That spark never dies for good. Society puts high expectations on our youth to ace the test and complete hours of homework daily. Authority figures rather than mentors constantly supervise and micromanage every action they take. It’s not hard for a young person to lose their inner investigator in the pursuit of money or approval. My students and I remind each other every day that it’s okay to geek out on the things you are passionate about.
- Outside of working with Project Exploration youth, how do you enjoy spending your time?
Haha, great follow up! I embrace my inner investigator. I spend a lot of time at all the learning hotspots in Chicago. The Field Museum, The Nature Museum, Peggy Notebaert Nature Museum, Garfield Park Conservatory, Two Zoos, and the city parks working on my Pokémon Go team.
- What’s next for you?I’m torn in the best way! Initially I was sure after finishing at UIC, I would transition to graduate school to travel the world work on my PhD and studying bats (my favorite animal).

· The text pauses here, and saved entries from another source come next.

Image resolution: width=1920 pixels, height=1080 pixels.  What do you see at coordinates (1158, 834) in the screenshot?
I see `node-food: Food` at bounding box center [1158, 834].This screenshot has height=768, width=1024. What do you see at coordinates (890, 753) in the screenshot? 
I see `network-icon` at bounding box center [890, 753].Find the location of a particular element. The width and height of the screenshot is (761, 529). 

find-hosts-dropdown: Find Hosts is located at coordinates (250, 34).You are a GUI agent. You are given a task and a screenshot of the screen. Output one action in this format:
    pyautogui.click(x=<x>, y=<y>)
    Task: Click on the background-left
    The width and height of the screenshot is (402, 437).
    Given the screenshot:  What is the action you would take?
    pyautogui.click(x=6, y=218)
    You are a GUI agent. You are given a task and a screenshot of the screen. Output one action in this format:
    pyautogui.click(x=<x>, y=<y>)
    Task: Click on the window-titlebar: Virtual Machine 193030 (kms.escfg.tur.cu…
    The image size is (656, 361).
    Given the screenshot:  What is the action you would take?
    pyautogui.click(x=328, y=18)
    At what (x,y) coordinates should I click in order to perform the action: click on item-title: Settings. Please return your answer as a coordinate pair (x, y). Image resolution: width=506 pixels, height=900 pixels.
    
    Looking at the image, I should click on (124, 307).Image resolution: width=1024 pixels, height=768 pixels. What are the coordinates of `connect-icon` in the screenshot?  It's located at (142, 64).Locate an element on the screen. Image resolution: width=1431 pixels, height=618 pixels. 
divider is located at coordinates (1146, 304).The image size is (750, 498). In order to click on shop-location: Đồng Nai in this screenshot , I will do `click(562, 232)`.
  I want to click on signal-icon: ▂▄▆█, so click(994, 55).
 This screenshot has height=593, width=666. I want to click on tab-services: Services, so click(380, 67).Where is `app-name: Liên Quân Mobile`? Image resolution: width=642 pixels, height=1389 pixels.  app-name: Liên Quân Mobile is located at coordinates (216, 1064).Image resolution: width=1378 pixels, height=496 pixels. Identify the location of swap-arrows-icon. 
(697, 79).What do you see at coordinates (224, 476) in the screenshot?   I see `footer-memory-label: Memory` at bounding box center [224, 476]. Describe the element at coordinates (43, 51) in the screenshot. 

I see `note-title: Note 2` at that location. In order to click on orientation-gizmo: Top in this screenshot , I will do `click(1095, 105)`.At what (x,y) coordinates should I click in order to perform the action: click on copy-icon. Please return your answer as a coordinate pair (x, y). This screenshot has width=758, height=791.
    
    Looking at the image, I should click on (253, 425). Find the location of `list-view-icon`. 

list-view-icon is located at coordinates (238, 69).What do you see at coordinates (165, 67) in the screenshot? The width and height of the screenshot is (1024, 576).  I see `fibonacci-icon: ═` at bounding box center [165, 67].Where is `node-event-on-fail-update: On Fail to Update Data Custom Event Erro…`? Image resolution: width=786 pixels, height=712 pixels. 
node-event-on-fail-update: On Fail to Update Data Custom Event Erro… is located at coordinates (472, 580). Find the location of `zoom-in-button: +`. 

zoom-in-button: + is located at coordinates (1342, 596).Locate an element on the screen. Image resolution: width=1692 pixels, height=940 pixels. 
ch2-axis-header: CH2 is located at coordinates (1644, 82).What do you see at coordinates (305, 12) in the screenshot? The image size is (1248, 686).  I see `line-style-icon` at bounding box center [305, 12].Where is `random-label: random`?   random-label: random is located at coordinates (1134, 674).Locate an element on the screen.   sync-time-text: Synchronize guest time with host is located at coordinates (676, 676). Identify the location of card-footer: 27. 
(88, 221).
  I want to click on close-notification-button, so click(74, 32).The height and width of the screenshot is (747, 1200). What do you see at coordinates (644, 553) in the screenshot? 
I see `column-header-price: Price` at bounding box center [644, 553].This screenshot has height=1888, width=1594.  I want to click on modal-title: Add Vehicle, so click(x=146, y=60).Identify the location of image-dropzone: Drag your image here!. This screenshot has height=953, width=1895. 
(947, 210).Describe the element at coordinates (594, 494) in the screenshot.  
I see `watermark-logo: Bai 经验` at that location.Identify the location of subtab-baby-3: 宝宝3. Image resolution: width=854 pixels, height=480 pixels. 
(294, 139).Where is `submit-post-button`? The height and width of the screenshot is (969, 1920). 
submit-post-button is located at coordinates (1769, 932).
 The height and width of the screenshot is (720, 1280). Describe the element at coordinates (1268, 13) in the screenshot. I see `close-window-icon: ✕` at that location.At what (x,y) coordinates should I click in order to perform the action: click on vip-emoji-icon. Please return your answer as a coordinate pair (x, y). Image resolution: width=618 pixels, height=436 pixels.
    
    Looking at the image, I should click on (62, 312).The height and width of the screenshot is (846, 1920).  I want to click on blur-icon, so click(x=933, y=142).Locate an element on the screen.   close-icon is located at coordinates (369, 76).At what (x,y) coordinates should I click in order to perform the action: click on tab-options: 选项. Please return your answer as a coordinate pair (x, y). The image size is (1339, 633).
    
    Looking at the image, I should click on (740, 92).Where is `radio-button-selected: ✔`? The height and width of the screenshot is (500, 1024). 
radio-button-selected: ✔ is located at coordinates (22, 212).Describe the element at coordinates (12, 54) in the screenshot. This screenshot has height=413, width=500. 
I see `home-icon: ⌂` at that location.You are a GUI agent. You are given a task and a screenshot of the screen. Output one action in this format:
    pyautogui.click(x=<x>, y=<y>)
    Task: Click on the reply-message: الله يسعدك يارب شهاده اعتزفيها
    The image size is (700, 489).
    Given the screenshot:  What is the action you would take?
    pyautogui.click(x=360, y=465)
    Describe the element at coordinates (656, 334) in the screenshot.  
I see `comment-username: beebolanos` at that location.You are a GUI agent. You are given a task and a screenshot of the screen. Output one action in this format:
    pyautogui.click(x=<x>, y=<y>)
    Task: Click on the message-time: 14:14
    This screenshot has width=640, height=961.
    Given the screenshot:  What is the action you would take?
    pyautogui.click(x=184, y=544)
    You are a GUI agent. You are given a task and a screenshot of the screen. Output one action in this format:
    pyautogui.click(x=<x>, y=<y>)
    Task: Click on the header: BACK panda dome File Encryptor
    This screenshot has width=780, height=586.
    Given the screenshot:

However, given the current state of scientific funding and our environment, I might be more use to the future of our planet in the classroom than in the field.
- Is there anything else you can see yourself getting out of the work you do with Project Exploration?
Working at Project Exploration is already super rewarding
because I see my students work their brains in new ways daily. On top of that, I get to travel all around the city promoting the organization and meeting influential and brilliant minds who want to help the next generation.